Tetherdown Trundlers Cricket Club

Scorecard

Fuengirola CC v Tetherdown Trundlers Cricket Club on Sat 12 Oct 2013 at 11:30
Tetherdown Trundlers Cricket Club Lost

Match report Day 2: Fuengirola CC vs. Tetherdown Trunders CC, Match 1

Dateline: Saturday 12 October, 2013‪: 11:15 am.

Our first game was at the Cártama Oval, some 30 miles from our base, to which we were escorted at an ungodly hour (I believe it was 11 or even earlier) by Previn, the opposition’s voluble captain.

Cártama is a splendid cricket ground: a little piece of England, to go with all the other pieces of Little England which adorn the Costa del Sol. We were surprised to find grass beneath our feet not only on the outfield but on the wicket too, freshly laid a month ago. This was quite a change from the layer of compacted aggregate on which we were asked to work our cricketing magic a year ago in Mallorca.

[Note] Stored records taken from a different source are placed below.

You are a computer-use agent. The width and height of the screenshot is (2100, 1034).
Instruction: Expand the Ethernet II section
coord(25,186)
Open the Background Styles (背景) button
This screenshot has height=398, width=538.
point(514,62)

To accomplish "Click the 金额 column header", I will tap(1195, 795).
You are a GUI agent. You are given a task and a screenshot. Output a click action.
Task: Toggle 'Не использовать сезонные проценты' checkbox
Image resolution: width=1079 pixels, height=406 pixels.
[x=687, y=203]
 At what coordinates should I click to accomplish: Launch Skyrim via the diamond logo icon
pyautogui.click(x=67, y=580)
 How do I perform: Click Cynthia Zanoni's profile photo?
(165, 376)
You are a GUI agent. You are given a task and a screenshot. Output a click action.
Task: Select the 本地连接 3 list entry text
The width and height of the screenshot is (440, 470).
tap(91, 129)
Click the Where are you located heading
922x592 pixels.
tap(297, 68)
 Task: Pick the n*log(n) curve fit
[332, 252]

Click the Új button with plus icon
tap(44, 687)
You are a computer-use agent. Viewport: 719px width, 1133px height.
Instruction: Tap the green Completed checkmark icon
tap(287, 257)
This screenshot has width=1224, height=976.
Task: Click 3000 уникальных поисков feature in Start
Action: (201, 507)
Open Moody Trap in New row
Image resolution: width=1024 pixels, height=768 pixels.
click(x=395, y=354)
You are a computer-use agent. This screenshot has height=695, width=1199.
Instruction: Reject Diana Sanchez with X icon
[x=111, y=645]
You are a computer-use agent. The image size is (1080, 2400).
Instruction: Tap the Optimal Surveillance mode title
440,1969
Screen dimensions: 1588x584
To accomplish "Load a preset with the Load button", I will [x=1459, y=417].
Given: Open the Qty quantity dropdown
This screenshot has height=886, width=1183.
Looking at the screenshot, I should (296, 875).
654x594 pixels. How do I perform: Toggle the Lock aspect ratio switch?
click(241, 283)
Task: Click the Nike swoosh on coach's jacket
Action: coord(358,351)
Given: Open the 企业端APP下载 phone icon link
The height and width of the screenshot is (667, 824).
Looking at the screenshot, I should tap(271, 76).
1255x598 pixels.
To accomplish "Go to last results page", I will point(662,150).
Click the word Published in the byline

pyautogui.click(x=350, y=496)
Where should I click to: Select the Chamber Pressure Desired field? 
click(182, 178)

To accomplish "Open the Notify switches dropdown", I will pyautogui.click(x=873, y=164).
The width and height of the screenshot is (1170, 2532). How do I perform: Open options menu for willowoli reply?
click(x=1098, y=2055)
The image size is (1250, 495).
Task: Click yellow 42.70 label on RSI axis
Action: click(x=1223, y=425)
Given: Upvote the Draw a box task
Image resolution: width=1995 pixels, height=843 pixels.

Cártama boasts outstanding umpiring capability too. Whilst the frisson arising whenever a man is asked to referee his brother is to be welcomed – the odd terse exchange over a bat/pad decision is part of the fun of it – there are limits and, over two sweltering days in Andalucían sun, they are short.

So we were grateful that umpires were to be supplied, and in Fernando at one end and Ray at the other we found an agreeable yin and yang. There were many things for Trundlers to rue over those two days but the quality of the officiating was not amongst them.

Fernando is laconic, jovial and happiest with a beer in the hand that isn’t holding his ball-counting pebbles. You sense his main motivation is to get a good view of the cricket. He acquitted himself admirably, adding a good deal of levity in the field.

Ray is the technician’s umpire. Girded with ball clickers, walkie-talkies, bulldog clips and all manner of umpiring accessories, he gave of himself and his cricketing acumen tirelessly. He missed no detail, overlooked no protocol and, with the aid of his radio, ensured the scorers and scoreboard operators remained constantly attentive, a job usually assumed from deep long on by Mr Colley.

There was, therefore, none of the usual post hoc revision that follows from a batsman’s grandiose recollection of his own innings. If the score book said you got three, off one hundred and nine deliveries, then that’s what you got.

As various Trundlers experimented with the outfield ablution facilities, Skipper Gordon (not for the first time, the Ducksman leading the team) resoundingly won the toss and chose to bat.‪

Now the arrow of time points only one way. We cannot unwind the clock to find out whether another choice might have served us better. All the same, it is hard to see how it could have been much worse.‪

***

Trundlers’ Innings

The wicket was showing a bit of “pop” in early exchanges: something to do with the dew. Openers Phillips and Bonfield adopted a watchful outlook. There was the odd squirted single, but Phillips’ resolute forward defence seemed ill suited to testing the outfield, which we had been assured was lightning fast. We will never know.

We could not know, either, whether our run rate (when, eventually, we began to register one) would be competitive ‪but the appearance of vultures overhead and wild dogs in the cacti beyond the far boundary suggested not.

Bonfield and Grainger fell before they could get a start. Colley poked around a bit, but couldn’t take root. Nor could Frais. Everett got in and then out again as if the wicket was a scalding bath. As ever, there was a bit of tail-end resistance: Your correspondent tried again to bull’s-eye Grainger as he reclined in his hammock behind the scorers. Binns, with his comedy running-about behaviour, made swift double figures before falling to the most spectacular dismissal in Trundlers history.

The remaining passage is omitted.